Selecting your load is one of the major challenges for new reloaders. There are a couple rules of thumb:
- NEVER use load data from any source other than a current, mainstream published source. If someone wants to “share” a pet load with you, do your homework and make sure you can find that exact load in a current, mainstream published source and then only use it if you start at the “minimum” published load for that combination of components.
- My personal recommendation – that I follow to this day (and I began reloading in the 1960’s!) – is to find a load in two current published manuals.
- The VERY BEST combination of those two published manuals is if you have one for the bullet manufacturer you are using and one for the powder manufacturer you are using. Cast lead bullets are an exception. Those manufacturers typically don’t publish load data. But you will be able to carefully match cast bullet loads by bullet description safely as long as you ALWAYS START AT MINIMUM PUBLISHED LOADS.
- ALWAYS start at the minimum published load.
- NEVER load below the published minimum either.
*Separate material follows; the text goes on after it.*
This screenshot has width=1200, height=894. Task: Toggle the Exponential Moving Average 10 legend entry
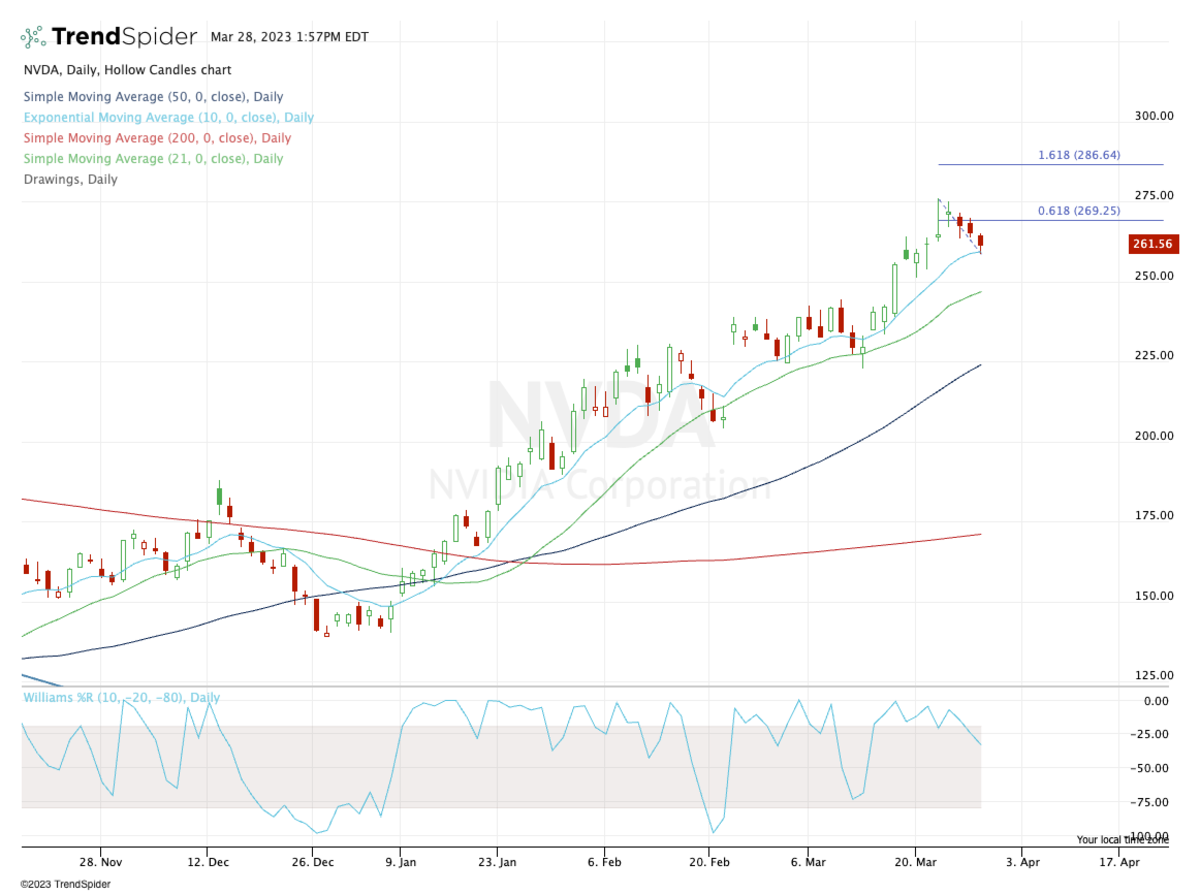pyautogui.click(x=168, y=117)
That’s doesn’t make a “safer” or “softer” load. There is a phenomenon which is too complex to go into here where a load under the minimum can actually generate excessive pressure that can be a significant hazard to your health.
- One of the trickiest things about finding new loads is to know which components can or cannot be substituted. For a MINIMUM published load, you can safely substitute primers and cases from the brands specified in the manuals. Case selection and matching (See Jason’s articles under “Advanced Techniques” about reloading for ultra-accuracy) have more to do with accuracy than safety. Changing primers can influence pressures by as much as several thousand PSI or CUP, so you should NEVER substitute primers higher than minimum published loads. If you must substitute primers after you have worked up a load you like that is higher than minimum, the only safe way to substitute at that point is to start over at the minimum and work the load up again. That’s actually not as much of a handicap, however, because you may actually find a better “optimal” load once you have changed primers.
- NEVER substitute bullets without going back to the original published minimum loads.
- NEVER substitute powders, PERIOD! If you change powders, find a new load combination for that powder and bullet combination and start from scratch.